This is an excerpt from a show called Books & Writing. It was broadcast on Radio National on 2nd February 1981. Martin Harrison is interviewing the Australian poet Mark O'Connor. Mark talks about how evolution and the environment are connected to poetry.
TRANSCRIPT:
The early Australian poets were what we would now call New Australian poets. They came with their hearts and minds left behind in another country where May was a Spring month and so on, and Orion was a winter constellation. And of course they were very slow to create the connections that they European poets had woven over the millenia.
A European can hear the song of a European Skylark, which is a very common place trill, but to him it carries all those reverberations and associations that have been built up by hundreds of generations of people who’ve lived and died with this sound as part of the web of nature around them.

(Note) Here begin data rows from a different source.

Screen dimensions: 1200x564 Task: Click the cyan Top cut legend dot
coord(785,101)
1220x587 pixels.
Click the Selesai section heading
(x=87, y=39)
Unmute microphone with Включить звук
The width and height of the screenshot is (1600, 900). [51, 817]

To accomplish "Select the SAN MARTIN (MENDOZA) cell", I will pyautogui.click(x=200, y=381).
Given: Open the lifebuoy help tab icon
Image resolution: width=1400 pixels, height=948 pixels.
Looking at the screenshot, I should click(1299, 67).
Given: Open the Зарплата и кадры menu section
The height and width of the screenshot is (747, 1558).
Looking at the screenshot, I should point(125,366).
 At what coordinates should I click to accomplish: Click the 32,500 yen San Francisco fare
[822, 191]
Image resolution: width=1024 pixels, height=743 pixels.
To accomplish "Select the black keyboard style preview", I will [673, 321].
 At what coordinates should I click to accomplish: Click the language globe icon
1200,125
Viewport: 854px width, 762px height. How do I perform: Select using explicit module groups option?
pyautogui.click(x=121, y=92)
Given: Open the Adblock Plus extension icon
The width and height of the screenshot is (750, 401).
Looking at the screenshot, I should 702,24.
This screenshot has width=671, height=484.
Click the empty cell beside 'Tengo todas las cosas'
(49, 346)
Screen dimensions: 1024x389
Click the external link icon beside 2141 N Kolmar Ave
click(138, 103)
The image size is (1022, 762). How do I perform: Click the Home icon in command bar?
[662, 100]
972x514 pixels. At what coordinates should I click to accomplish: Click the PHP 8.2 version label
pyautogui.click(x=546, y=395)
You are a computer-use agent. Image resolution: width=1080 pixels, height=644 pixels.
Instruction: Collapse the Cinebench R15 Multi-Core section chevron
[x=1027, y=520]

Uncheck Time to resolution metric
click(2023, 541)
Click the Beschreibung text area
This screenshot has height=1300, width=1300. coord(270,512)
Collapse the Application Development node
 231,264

In Australia the problem was that the external landscape and the animals didn’t seem to mean anything – poets kept looking at them and saying ‘That’s a beautiful flower but what does it mean?’
I think we’re at last working our way towards some notion of what the animals and plants, and the overall environment in Australia does mean and that should open the possibility to a much more powerful external and internal poetry.
Image Gums on the Hacking River by The Waterboy CC licensed BY-NC-ND.
Tags
Alert Moderator
Comments
0 comments










![Pepa[1].jpg Pepa[1].jpg](http://www.pool.org.au/files/imagecache/home_featured/image/weblink/Sound Quality/Pepa[1].jpg)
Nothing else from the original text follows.